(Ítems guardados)
━━━━
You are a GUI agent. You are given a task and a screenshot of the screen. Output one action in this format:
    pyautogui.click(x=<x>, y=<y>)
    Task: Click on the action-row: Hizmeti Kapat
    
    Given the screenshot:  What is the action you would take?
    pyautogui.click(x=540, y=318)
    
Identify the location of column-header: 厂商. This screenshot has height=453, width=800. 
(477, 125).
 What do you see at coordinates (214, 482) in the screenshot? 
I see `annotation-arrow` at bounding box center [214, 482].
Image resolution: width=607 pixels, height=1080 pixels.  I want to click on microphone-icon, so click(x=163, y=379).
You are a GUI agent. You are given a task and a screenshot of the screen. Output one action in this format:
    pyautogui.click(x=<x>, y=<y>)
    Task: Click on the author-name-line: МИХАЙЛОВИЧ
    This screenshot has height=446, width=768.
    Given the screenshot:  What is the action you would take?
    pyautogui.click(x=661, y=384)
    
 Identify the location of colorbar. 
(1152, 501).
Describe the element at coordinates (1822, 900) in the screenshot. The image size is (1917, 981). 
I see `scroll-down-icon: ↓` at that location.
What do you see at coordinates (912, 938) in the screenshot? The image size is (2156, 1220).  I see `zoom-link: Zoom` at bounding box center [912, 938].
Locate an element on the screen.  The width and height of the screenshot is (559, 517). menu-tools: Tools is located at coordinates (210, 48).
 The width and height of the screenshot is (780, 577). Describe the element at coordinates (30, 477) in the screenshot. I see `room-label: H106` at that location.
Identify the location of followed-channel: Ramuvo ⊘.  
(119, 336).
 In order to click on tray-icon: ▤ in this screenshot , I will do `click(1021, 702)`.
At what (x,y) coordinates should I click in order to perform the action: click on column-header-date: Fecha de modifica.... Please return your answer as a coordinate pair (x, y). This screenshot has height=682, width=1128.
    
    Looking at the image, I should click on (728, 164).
━━━━
Objetivo de la tarea » Actualiza estas líneas cambiando "GUI agent" por "GUI assistant" en todos los ítems, sin tocar nada más.

Tarea realizada »
You are a GUI assistant. You are given a task and a screenshot of the screen. Output one action in this format:
    pyautogui.click(x=<x>, y=<y>)
    Task: Click on the action-row: Hizmeti Kapat
    
    Given the screenshot:  What is the action you would take?
    pyautogui.click(x=540, y=318)
    
Identify the location of column-header: 厂商. This screenshot has height=453, width=800. 
(477, 125).
 What do you see at coordinates (214, 482) in the screenshot? 
I see `annotation-arrow` at bounding box center [214, 482].
Image resolution: width=607 pixels, height=1080 pixels.  I want to click on microphone-icon, so click(x=163, y=379).
You are a GUI assistant. You are given a task and a screenshot of the screen. Output one action in this format:
    pyautogui.click(x=<x>, y=<y>)
    Task: Click on the author-name-line: МИХАЙЛОВИЧ
    This screenshot has height=446, width=768.
    Given the screenshot:  What is the action you would take?
    pyautogui.click(x=661, y=384)
    
 Identify the location of colorbar. 
(1152, 501).
Describe the element at coordinates (1822, 900) in the screenshot. The image size is (1917, 981). 
I see `scroll-down-icon: ↓` at that location.
What do you see at coordinates (912, 938) in the screenshot? The image size is (2156, 1220).  I see `zoom-link: Zoom` at bounding box center [912, 938].
Locate an element on the screen.  The width and height of the screenshot is (559, 517). menu-tools: Tools is located at coordinates (210, 48).
 The width and height of the screenshot is (780, 577). Describe the element at coordinates (30, 477) in the screenshot. I see `room-label: H106` at that location.
Identify the location of followed-channel: Ramuvo ⊘.  
(119, 336).
 In order to click on tray-icon: ▤ in this screenshot , I will do `click(1021, 702)`.
At what (x,y) coordinates should I click in order to perform the action: click on column-header-date: Fecha de modifica.... Please return your answer as a coordinate pair (x, y). This screenshot has height=682, width=1128.
    
    Looking at the image, I should click on (728, 164).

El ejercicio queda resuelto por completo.